The United States was able to finance and win its Revolutionary War thanks to heavy lending from France. The French figured they could keep England bogged down in an overseas war (just like the Americans felt they could do to the Soviet Union in Afghanistan – sorry, I couldn’t resist) and not only provided credit but also ships and troops.

How did we repay France? We defaulted. According to Simon Johnson and James Kwak in White House Burning:

Less than six years after the Treaty of Paris ended the American Revolutionary War, the new nation was deeply in debt and already in default. The United States had missed interest payments owed to France for several years in succession, as well as principal payments due in 1787 and 1788.

So not only were the French no longer able to eat their cake, some of them got le guillotine and the rest got the French Revolution which began in 1789, to be followed by the Reign of Terror in 1793, and Napoleon in 1799.

With French funding no longer available, how did the U.S. pay for its government? Except for a short time during the Civil War, the United States derived its revenue almost entirely from tariffs on imports. One of the first federal income tax laws was signed by President Lincoln in 1862 to help finance the Civil War, but it was repealed several years later.

Income taxes did not become widely utilized until the early 1890s when several nations adopted various forms of income tax. Up until World War I, financial policies of most Western nations incorporated elements of taxation and expenditure that were holdovers from the nineteenth century: minimal government supported by a few low but productive indirect taxes; and small spending for welfare, defrayed from insurance funds and the proceeds of progressive income and inheritance taxes paid by the rich.

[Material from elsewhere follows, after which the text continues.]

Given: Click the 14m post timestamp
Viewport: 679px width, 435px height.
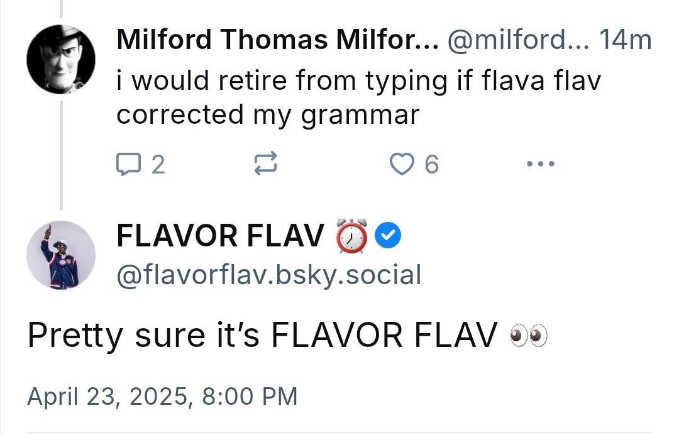Looking at the screenshot, I should click(x=626, y=40).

In the United States, the Wilson-Gorman Tariff Act of 1894 imposed the first peace time income tax which was equal to 2% of incomes greater than $4,000. This represented less than 10% of households at the time. The following year, the Supreme Court held the tax to be unconstitutional, because it violated the Constitution’s prohibition against unapportioned direct taxes.

But, since you can always change what you find disagreeable in the Constitution, and with war looming again, the ratification of the 16th Amendment to the U.S. Constitution in 1913 famously did away with the apportionment requirement:

The Congress shall have power to lay and collect taxes on incomes, from whatever source derived, without apportionment among the several States, and without regard to any census or enumeration.

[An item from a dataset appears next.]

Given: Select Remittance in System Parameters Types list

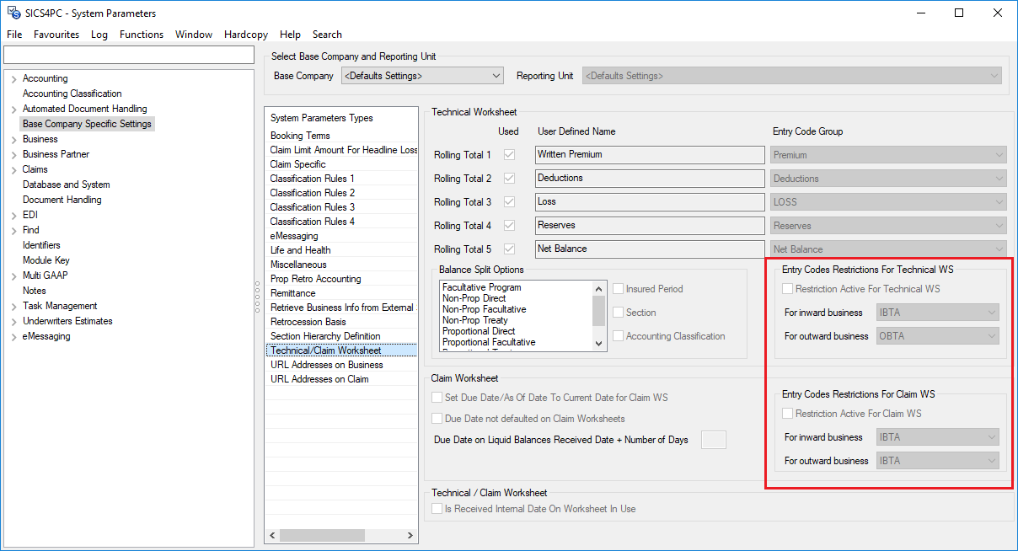Looking at the screenshot, I should point(293,293).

This means that next year will be the 100th birthday of the modern income tax in the United States. Since that time, two World Wars, and a surge in global population from 1.6 billion in 1913 to a projected 7.0 billion in 2013, have created vast cradle-to-grave welfare societies with a dependency on governments never known before.

So how are we to avoid a Malthusian budgetary catastrophe? Read on in Part II – Tea Time.

…………………………….

Reverend Thomas Malthus felt that populations would continue to grow until they exhausted available resources at which point havoc and mayhem would sweep the land until population size reduced back to a sustainable level. I am of course, paraphrasing.

………………………………

Some accountancy from Monty Python –

…our experts describe you as an appallingly dull fellow, unimaginative, timid, lacking in initiative, spineless, easily dominated, no sense of humour, tedious company and irrepressibly drab and awful. And whereas in most professions these would be considerable drawbacks, in charted accountancy they are a positive boon.